Some of it had supported Officer Wilson's version of events. Other witness statements had appeared to support the account of Dorian Johnson, Mr Brown's friend who was with him when he died.
Unusually, St Louis County prosecutor Robert McCulloch did not recommend any charges against Officer Wilson to the jury. This caused anger in Ferguson as critics said it showed an unwillingness to prosecute.
Why has there been criticism of the legal process?
"This process is broken," said the Brown family's lawyer, Benjamin Crump.
Justice had not been served, he said, because Darren Wilson had not been cross-examined when he gave evidence to the grand jury.
Mr Crump also identified what he said were inconsistencies in the officer's evidence and condemned the "symbiotic relationship" between prosecutor Mr McCulloch and the local police force.
Critics of Mr McCulloch have also expressed concern about his impartiality. His father, a police officer, was shot dead by a black man in the 1960s.

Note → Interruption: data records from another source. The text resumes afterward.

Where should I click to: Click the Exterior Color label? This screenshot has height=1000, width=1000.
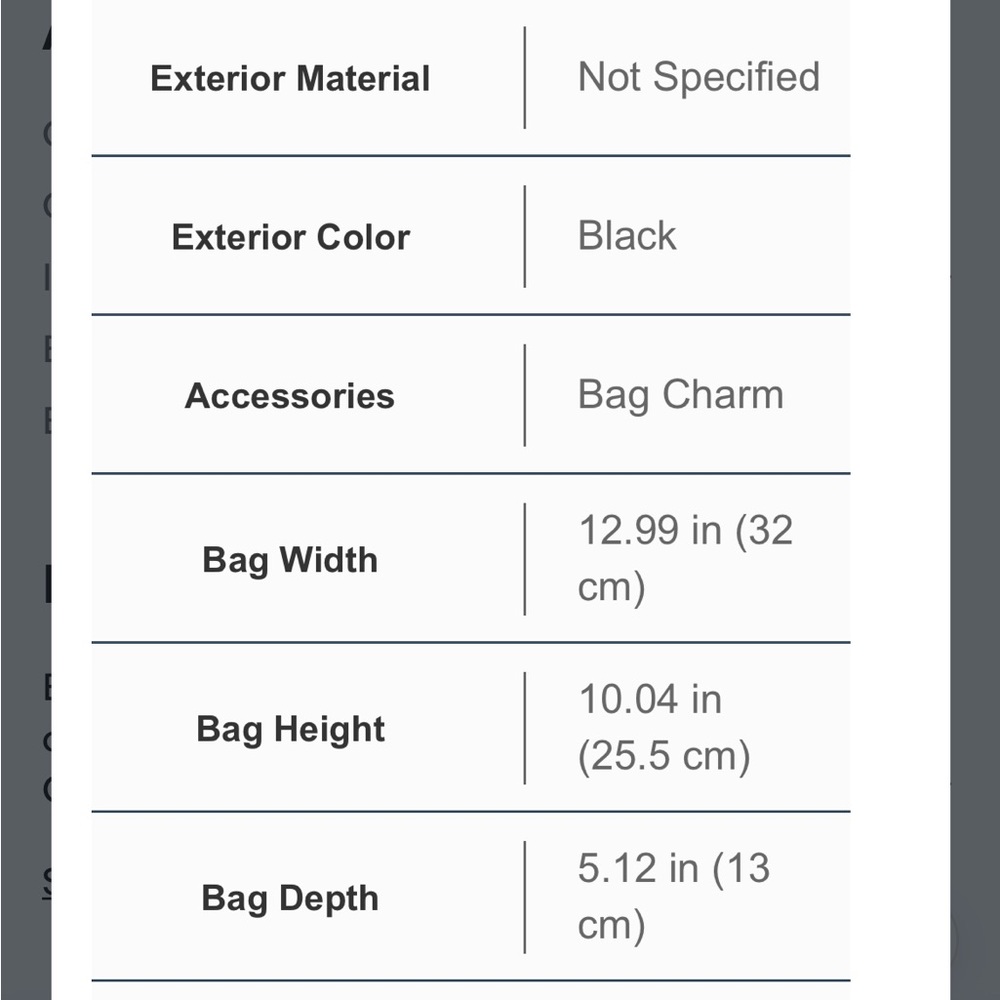point(290,237)
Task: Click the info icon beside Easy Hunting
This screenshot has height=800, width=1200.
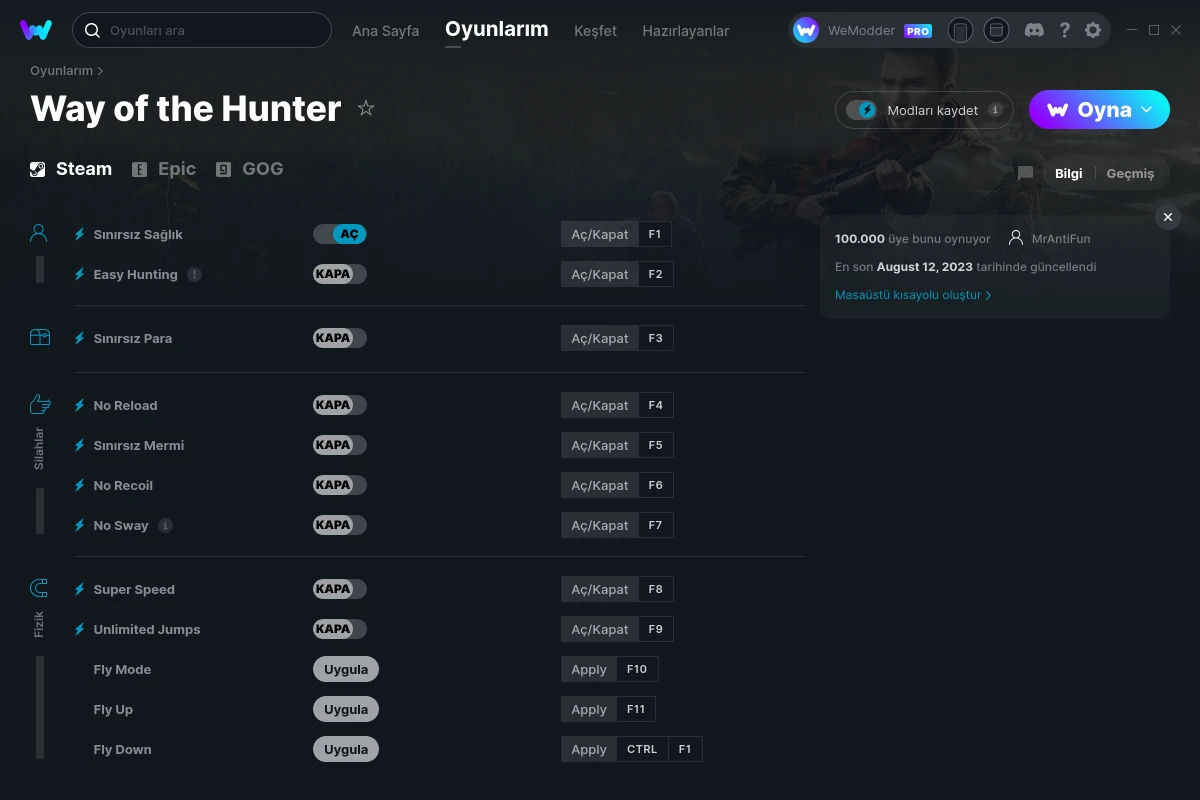Action: [194, 274]
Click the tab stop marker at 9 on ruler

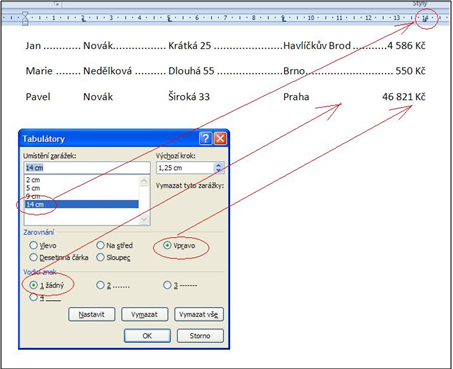tap(283, 20)
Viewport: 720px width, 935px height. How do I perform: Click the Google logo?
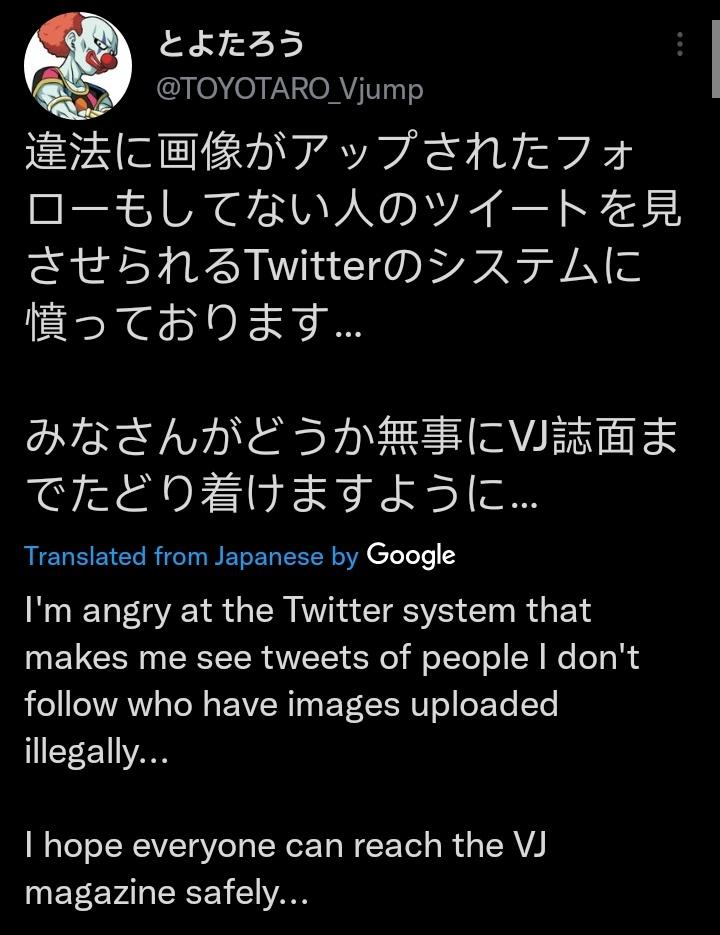(411, 555)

What did the justice department investigation find?
The US justice department opened two investigations after Mr Brown's death. The first did not recommend any federal civil rights charges against Mr Wilson, given the high legal standard needed to so.

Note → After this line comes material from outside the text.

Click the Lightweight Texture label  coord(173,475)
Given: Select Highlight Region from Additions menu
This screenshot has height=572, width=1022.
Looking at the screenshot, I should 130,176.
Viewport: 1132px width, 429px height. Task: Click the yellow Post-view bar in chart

But a second investigation into the Ferguson police force and court system at large found widespread racial bias in the city's institutions including -
- Police were quick to escalate force and when they did, African-Americans accounted for 90% of officers' use of force
- Explicit racial bias in communications between police and court
- The court's practices impose unnecessary harm, overwhelmingly on African Americans, including arrest warrants are issued if fines are not paid, instead on the basis of public safety
- Many officers appear to see some residents, especially those who live in Ferguson's predominantly African American areas, less as constituents to be protected than as potential offenders and sources of revenue for the city
Mr Holder himself called the report "searing" and suggested that while the available evidence did not support the argument Mr Wilson acted illegally, it was not hard to understand why protests had erupted in the town.
"Amid a highly toxic environment, defined by mistrust and resentment, stoked by years of bad feelings, and spurred by illegal and misguided practices - it is not difficult to imagine how a single tragic incident set off the city of Ferguson like a powder keg," Mr Holder said.
What happens now?
Police Chief Tom Jackson was the sixth person to be fired or resign from Ferguson's city government after the publication of the report.
Protesters took to the streets hours after his resignation to call for more heads to roll.
But as a relatively low-key demonstration was breaking up after Mr Jackson's resignation, two St Louis County police officers were shot and injured by gunfire.
On 9 August, a year after Michael Brown was killed, a man was shot and injured during a gun battle with police at a protest rally to mark the one year anniversary.
The justice department will look for changes in Ferguson police force and court system, and have reserved their right to enforce needed changes through a settlement.
St Louis police chief Jon Belmar has demurred over whether his police force could effectively take over the city's police department.